27 September 2014

ASSUNTO DE ESTADO


Custa a crer que o mundo tenha desejado continuar a existir depois de Shakespeare. E depois de Rimbaud, Pessoa ou Borges. Não é verdade que não haja insubstituíveis. Não serão muitos mas, para todos aqueles que dizem o que mais ninguém diz de um modo que nenhum outro disse antes ou dirá depois, não se conhece outra palavra. É por isso que não se deve estranhar que o último álbum de Leonard Cohen, Popular Problems, publicado esta semana, um dia depois do seu 80º aniversário, esteja a ser tratado como um assunto de Estado. E, se há circunstância em que a expressão “assunto de Estado” não soa pomposamente tonta, é este. Em Londres, na Mac Donald House da Canada High Comission, foi apresentado por Gordon Campbell, Alto Comissário para o Reino Unido desde 2011, na qualidade de tesouro nacional. Tal como já havia acontecido nos seus equivalentes institucionais de Los Angeles e Bruxelas.


Não devemos levar-lhes a mal. Leonard Cohen é tudo menos património geograficamente privado mas, tivéssemos nós (ou quaisquer outros) um Cohen, e mereceríamos cobrir-nos de vergonha se não fizéssemos o mesmo. Por aqui, não paira, no entanto, qualquer espírito de testamento final. É o próprio Leonard que, apesar de, a poucos metros de distância, parecer ínfimo, frágil, quase imaterial, anuncia estar o próximo volume a caminho, e que, naturalmente, se poderá chamar Unpopular Solutions. Algo como o terceiro painel de um tríptico inaugurado com Old Ideas, o que, se pensarmos um segundo, não é senão a persistência naquilo de que, desde Songs Of Leonard Cohen, não encontra o ponto de fuga (e os humanos de todos os tempos com ele): amor, sexo, culpa, redenção, morte, êxtase e condenação.

## [PARTES DO EXERCÍCIO]
• A. Como se traduz para inglês esta frase do texto sobre o álbum de Leonard Cohen: «Custa a crer que o mundo tenha desejado continuar a existir depois de Shakespeare.»?
• B. As afirmações seguintes estão de acordo com o texto sobre o álbum de Leonard Cohen? Responda sim ou não a cada uma e cite as palavras do texto que o decidem.
(i) Popular Problems foi publicado um dia depois do 80º aniversário de Cohen.
(ii) Gordon Campbell é Alto Comissário para o Reino Unido desde 2014.
(iii) O próximo volume poderá chamar-se Old Ideas.
• C. Retome o texto sobre o novo álbum de Leonard Cohen a partir do ponto em que termina.
Os dados abaixo provêm de outra fonte.

## [DADOS FORNECIDOS]
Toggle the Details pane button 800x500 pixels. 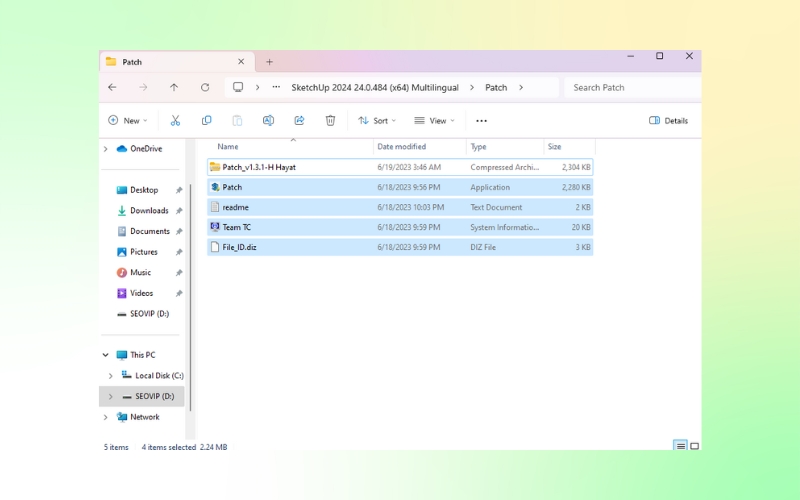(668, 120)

---

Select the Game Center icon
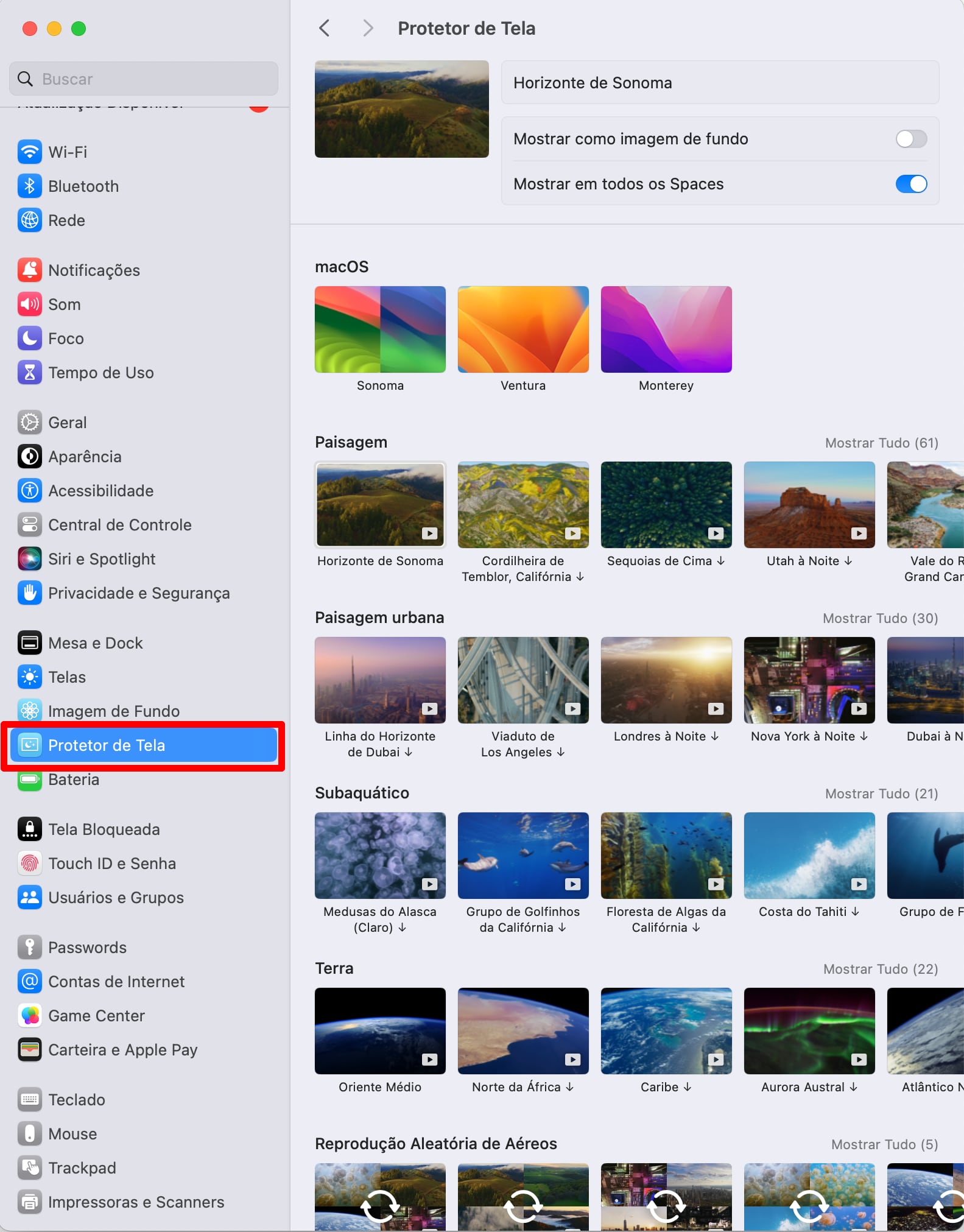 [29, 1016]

## [RESULTADOS DAS TAREFAS]
• A. It is hard to believe that the world wished to go on existing after Shakespeare.

• B.
(i) Sim: «publicado esta semana, um dia depois do seu 80º aniversário».
(ii) Não: «Alto Comissário para o Reino Unido desde 2011».
(iii) Não: «se poderá chamar Unpopular Solutions».

• C.
Há canções e textos que foram escritos a uma velocidade “assustadoramente rápida”, outras – como "A Street" e "Born In Chains" – que levaram entre uma e quatro décadas a serem concluídas (“em parte, por perfeccionismo, noutra parte, por pura preguiça, e, em ‘Born In Chains’, por mudança do meu muito inseguro ponto de vista teológico”): “Creio que foi Auden que disse que um poema nunca é terminado, é apenas abandonado. Não pretendo inventar a roda. Pego em formas que já existem e faço o meu trabalho sobre elas. Sinto-me grato por poder chegar ao fim de algumas das canções que inicio. Se soubesse de onde vêm as boas canções, ia até lá muito mais vezes. Pedem-me, frequentemente, conselhos. É um engano porque o meu método é obscuro e não pode ser replicado. Escrever canções é semelhante a ser uma freira: é o matrimónio com um mistério. Procuro sempre descobrir o caminho para o centro de uma canção. Tal e qual como no resto da vida. E o resultado não é muito melhor… o único conselho que posso dar é que, se não desistirmos dela, uma canção acabará sempre por ceder. Mas não me perguntem quanto tempo poderá isso levar…”


Se é possível identificar uma linha a unir os pontinhos, “é um travo de desilusão… mas só dei por isso no fim”. As vacilações teológicas poderão também rondar em "Almost Like The Blues", entoada numa voz extraída da fundura das trevas (“There is no god in heaven, and there is no hell below, so says the great professor of all there is to know”), a mesma que, em "Samson In New Orleans", se interroga “And we who cried for mercy in the bottom of the pit, was our prayer so damn unworthy the Son rejected it?”, mas, como recomendam os melhores e mais perversos tratadistas do horror, introduzindo o tempero da ironia negra e subrepticianamente brechtiana, no discurso (“I saw some people starving, there was murder, there was rape, their villages were burning, they were trying to escape (…) there’s torture and there’s killing, there’s all my bad reviews, the war, the children missing, Lord, it’s almost like the blues”).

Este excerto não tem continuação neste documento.